Now I will acknowledge there is one major flaw in our structure that I wish I could fix -- we should not have a separate Securities and Exchange Commission and a Commodity Futures Trading Commission. The biggest single gap we had in the American financial regulatory system was the decision to not regulate derivatives at all, and we made a major breakthrough in the financial reform bill regulating derivatives. And we are just now getting those rules in place, partly because ten people had to be involved -- five commissioners at the SEC, five at the CFTC. And derivatives are split, the problem is that the split reflects a deep cultural and economic split in America. The Commodity Futures Trading Commission was created many years ago to deal with protecting, theoretically, farmers; the Securities and Exchange Commission -- the financial community. I would very much like to get that consolidated. I notice the Republicans talked about consolidation, they left that one out. They talked about consolidating the banking industry, the bank agencies.

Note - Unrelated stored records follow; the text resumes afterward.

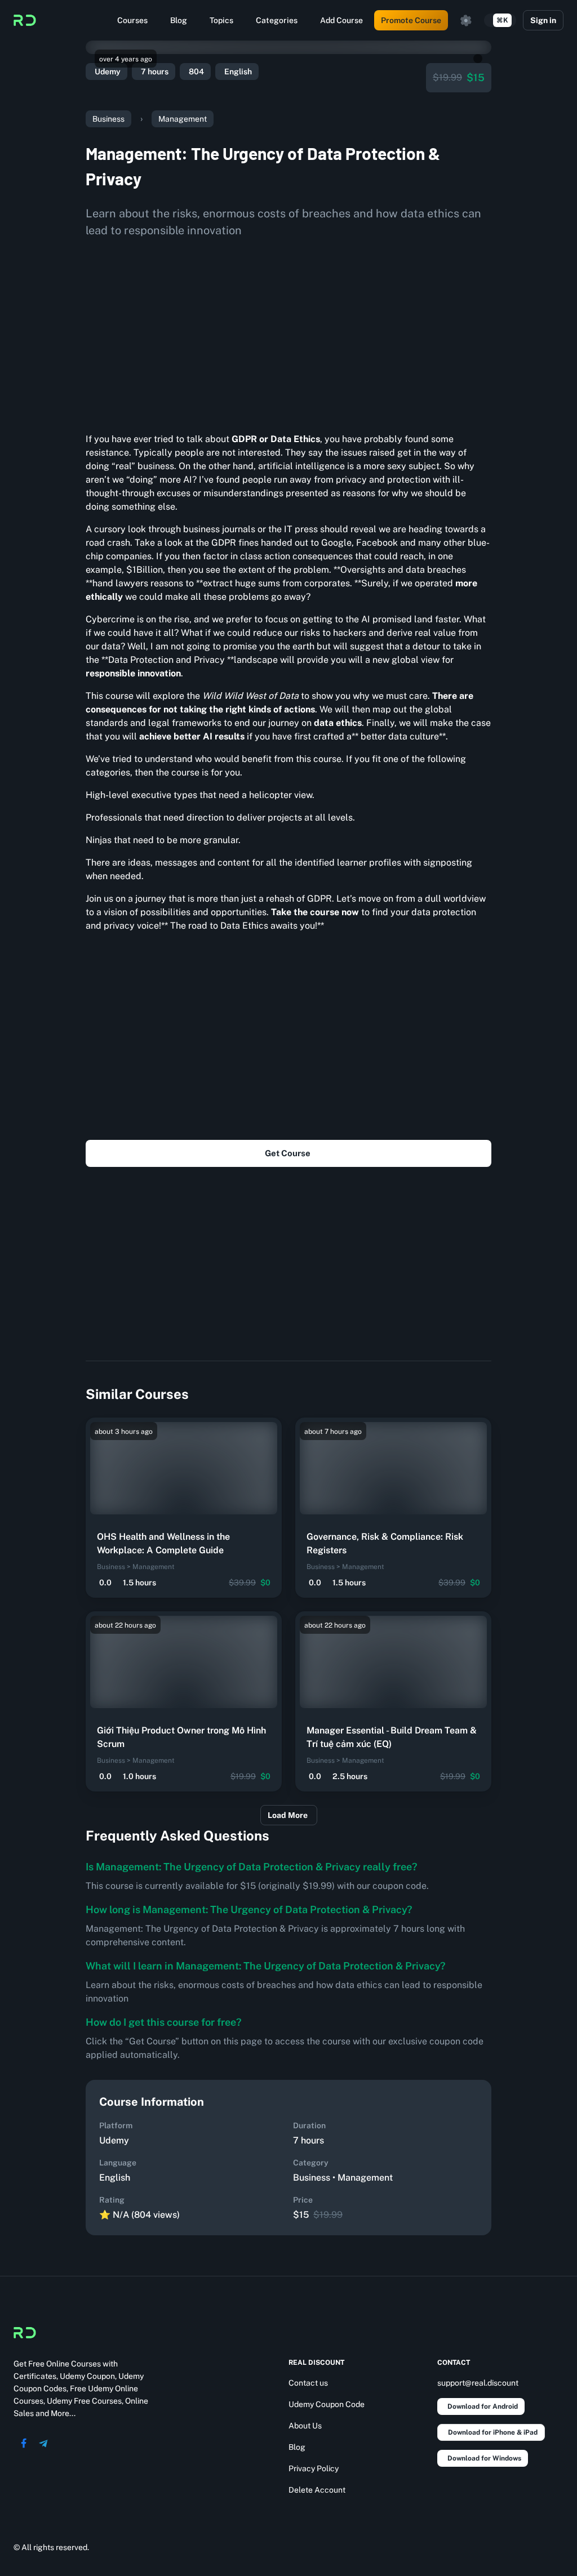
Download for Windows (484, 2458)
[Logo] (25, 20)
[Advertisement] (288, 331)
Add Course (341, 20)
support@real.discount (477, 2382)
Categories (277, 20)
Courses (132, 20)
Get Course (287, 1153)
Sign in (543, 20)
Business (108, 118)
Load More (288, 1815)
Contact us (308, 2382)
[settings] (466, 20)
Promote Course (411, 20)
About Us (305, 2425)
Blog (178, 20)
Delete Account (316, 2489)
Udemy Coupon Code (326, 2404)
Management (182, 118)
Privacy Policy (313, 2468)
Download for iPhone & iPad (493, 2432)
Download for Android (482, 2406)
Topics (221, 20)
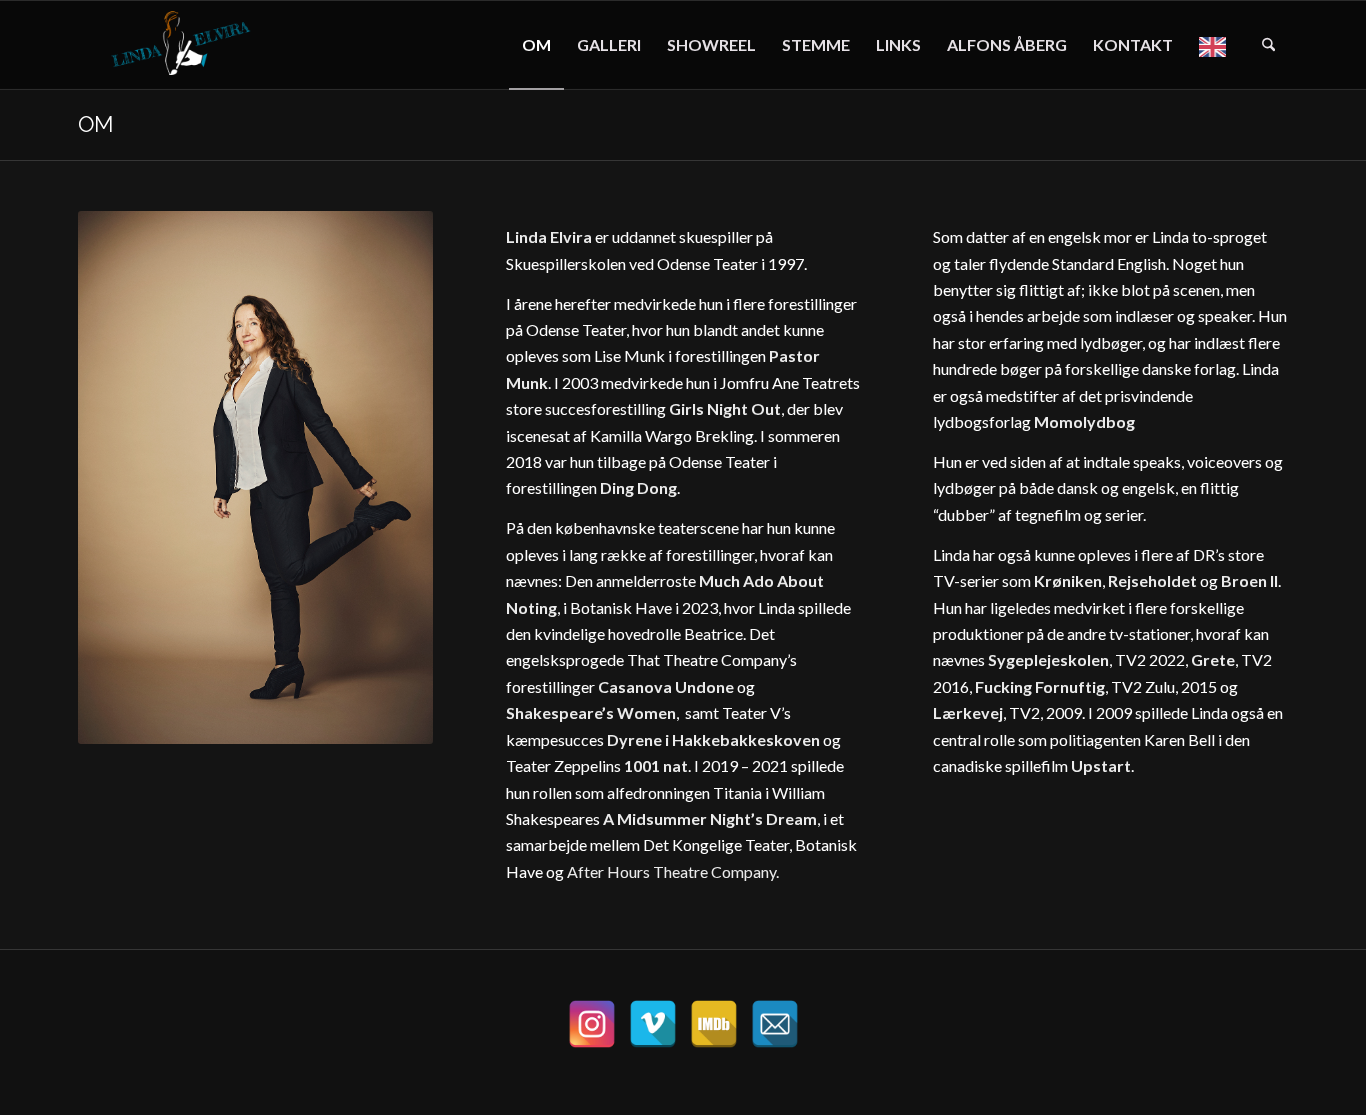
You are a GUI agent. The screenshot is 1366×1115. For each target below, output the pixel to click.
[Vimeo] (653, 1024)
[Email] (775, 1024)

I just want to go back again to the fundamental point, the notion that the problem today in America today with financial institutions is too much regulation. You know once a week we get a demonstration that that’s not true -- the banks lying about LIBOR, a disgraceful pattern of behavior of simply lying. Mr. Dimon of JP Morgan Chase, a very well-regarded justifiably well-regarded executive, losing control of derivative trading so billions and billions, and just like with AIG they don’t know how much money they had lost. Capitol One admitting that they had vendors that were cheating people and only an independent consumer bureau was able to step in.
Now there have been problems in the past, we had a Controller of the Currency who frankly was not a good regulator in the sense of being tough on the banks. We have a new one, Mr. Curry, and I think you are going to see a great deal of improvement. But the notion that our problem is too much regulation -- I guess I am struck by the precocity of people who make that comment because it is a very articulate statement coming apparently from people who were born sometime in early 2009.